Exercises to complete:
(a) List every distinct username that heads a post in the Blue Tiger thread.
(b) Write out the stretch of the Blue Tiger thread from "Want to share" through "in another tank.".

# Blue Tiger



## Tamtep

Want to share some pics of my Blue Tigers, they have Royal Blue gene. 
Ok here how I did: From a colony that I had about a year ago, I noticed there was 1 male who was all dark blue without any stripes (royal one) with silver eyes. So I selected this male and crossed with one blondes females orange eyes.







Now this batch, they product about 30%-40% Royal blue tiger which I selected/transfert in another tank. 
Currently have about 50 Royal Blue tigers... I got 3 females currently berried


----------



## MEDHBSI

Beautiful colouring!


----------



## wicky_w

they are BEAUTIFUL!!! makes my heart tickle


----------



## barvinok

Very well done. Gorgeous color


----------



## Tamtep

Today I found 3x Blue Tiger females berried and another Royal Blue females berried. Sounds very good!!

Thanks guys! @MedHBSI, @wicky_w, @barvinok
Yes they are one of my favorites shrimps indeed


----------



## mysticalnet

Selling any in the future?


----------



## Tamtep

Yes I will have some batch of Royal Blue Tiger available for sale

For more info Just PM me



mysticalnet said:


> Selling any in the future?


----------



## Tamtep

Hello everyone,

If anyone is looking for Royal Blue Tiger (not the Orange Eyes Blue Tiger) I have a batch of 20 juveniles available. 
I can give you special deal if take 10 and more. This is one time special only and Stock is limited!

If ya interested PM me.

Regards,


----------



## CRS Fan

Tamtep said:


> Hello everyone,
> 
> If anyone is looking for Royal Blue Tiger (not the Orange Eyes Blue Tiger) I have a batch of 20 juveniles available.
> I can give you special deal if take 10 and more. This is one time special only and Stock is limited!
> 
> If ya interested PM me.
> 
> Regards,


Please post a price for your Royal Blue Tigers as per BCA classified rules (even if it's not a FS thread) but are offering them up for sale. Or another option, could be to start a FS thread.

Respectfully,

Stuart

Tankless in Vancouver


----------



## Tamtep

For now on, I don't have much for sale because my stock are very Low. However, If someone is interested they can contact me in private.
Thanks for the tip



CRS Fan said:


> Please post a price for your Royal Blue Tigers as per BCA classified rules (even if it's not a FS thread) but are offering them up for sale. Or another option, could be to start a FS thread.

Entries:
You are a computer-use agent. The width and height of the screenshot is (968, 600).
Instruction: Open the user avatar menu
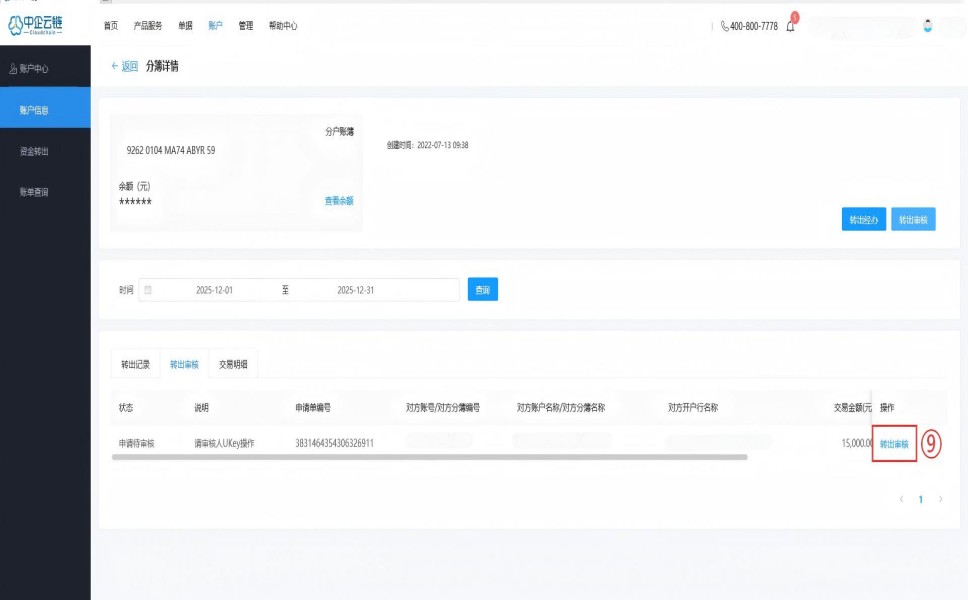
...
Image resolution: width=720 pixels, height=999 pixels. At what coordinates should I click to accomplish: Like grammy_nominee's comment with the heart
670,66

Correct answers:
(a) Tamtep, MEDHBSI, wicky_w, barvinok, mysticalnet, CRS Fan

(b)
Want to share some pics of my Blue Tigers, they have Royal Blue gene. 
Ok here how I did: From a colony that I had about a year ago, I noticed there was 1 male who was all dark blue without any stripes (royal one) with silver eyes. So I selected this male and crossed with one blondes females orange eyes.







Now this batch, they product about 30%-40% Royal blue tiger which I selected/transfert in another tank.